Amaneció
tarde en el barrio, cerca de las diez de la mañana. Algunas señoras se asomaron
a la vereda, vieron el cielo todavía negro y se sorprendieron. Persistían algunas
estrellas como manchas luminosas. Tal vez no hubiera llamado la atención este
hecho, pero, sumado a otros acontecimientos inusuales, algunos vecinos
comenzaron a sospechar que ocurría algo raro. Tampoco es que se organizaron
para averiguar qué era eso raro que ocurría, pero, cada vez que salían a la
calle y se enteraban de algo nuevo, lo sumaban a la serie de acontecimientos
inusuales que venían ocurriendo. Primero fueron las estatuas vandalizadas. Las tres
plazas que forman el triángulo del barrio aparecieron, la misma mañana, con sus
monumentos destruidos, pintados con aerosol de colores y quemados. Hubo algo de
repercusión sobre el tema en medios locales, con notas en el diario y una
entrevista a un funcionario municipal en la radio de la provincia. Se
responsabilizó a adolescentes aburridos, agrupaciones anarquistas y políticos reaccionarios,
pero la preocupación se diluyó con el correr de los días y el tema pasó al
olvidó. Al poco tiempo, otro hecho inusual ocurrió en el mismo triangulo. Las cloacas
desbordaron y los cordones de las veredas fueron alcanzados por aguas negras.

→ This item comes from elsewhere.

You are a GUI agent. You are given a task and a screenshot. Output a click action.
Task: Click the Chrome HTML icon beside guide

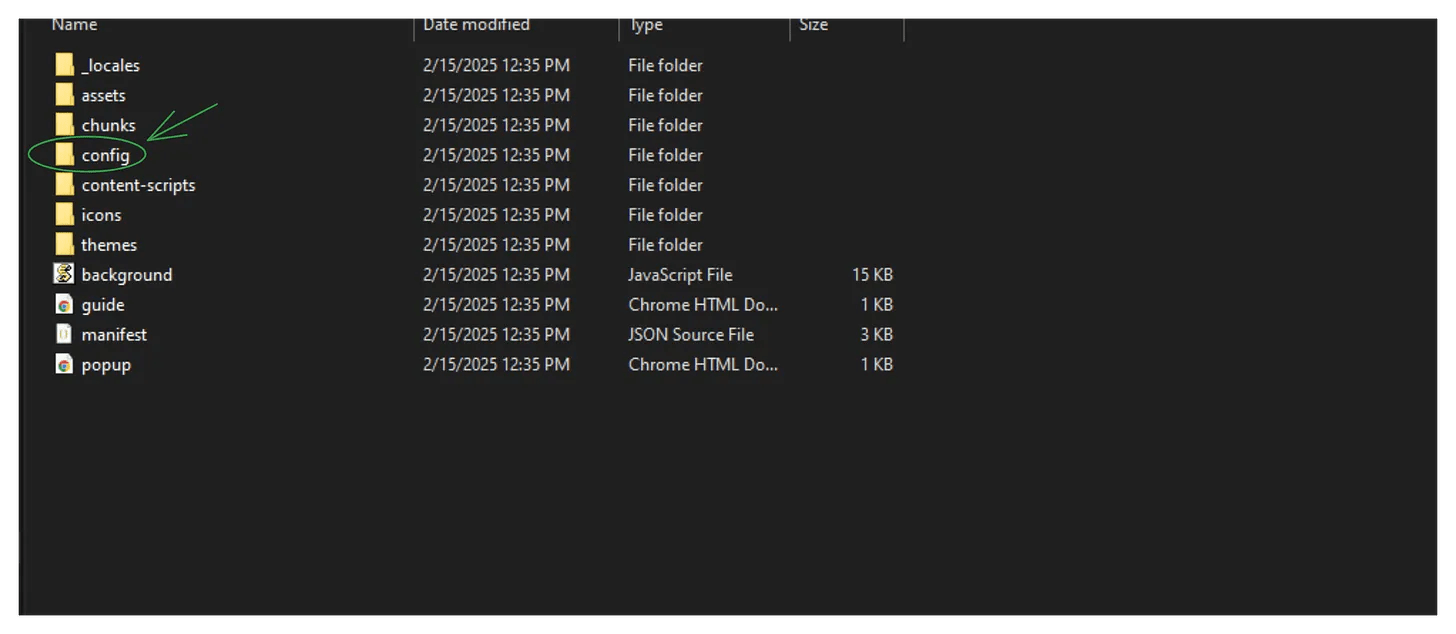coord(63,304)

Las
calles se vieron vestidas por una marea marrón y densa, pero que no ingresó a
las casas. Lo más llamativo fueron los cadáveres de ratas y peces que trajo la
inundación. Largaban una peste insoportable que quemaba la nariz de cualquiera
que recorriera el barrio. Esta vez, la noticia trascendió un poco más y alcanzó
el nivel nacional, siempre con la excusa de criticar la ausencia de gestión del
intendente. Para evitar la huida de votos, las calles se limpiaron con una
eficiencia excepcional y todo volvió a caer en el olvido. Unos meses
transcurrieron hasta que los vecinos notaron que era junio y las hojas de los
arboles no se habían caído. Por el contrario, se mantenían verdes y radiantes
como si fuera pleno octubre. Debió ser por eso que, ese día que amaneció a las
diez de la mañana, nadie se impresionó demasiado. Algunos estaban un poco
preocupados con estos hechos, sobre todo porque relacionaban todo con algo
ocurrido antes de la vandalización de estatuas. La semana anterior a la
destrucción de monumentos, un hombre de pelo blanco había alquilado un local en
el barrio y colocó un cartel en la puerta con unas letras que nadie entendía. Algún
curioso se acercó a preguntar de qué se trataba todo, pero lo único que recibió
fueron respuestas genéricas y ambiguas. El local se convirtió, de un día para
el otro, en el lugar más transitado de la zona. Gente de toda clase entraba y
salía de ese lugar a cualquier hora, pero ninguno vivía en el triángulo del
barrio. Los vecinos observaban el movimiento entre sorprendidos y temerosos.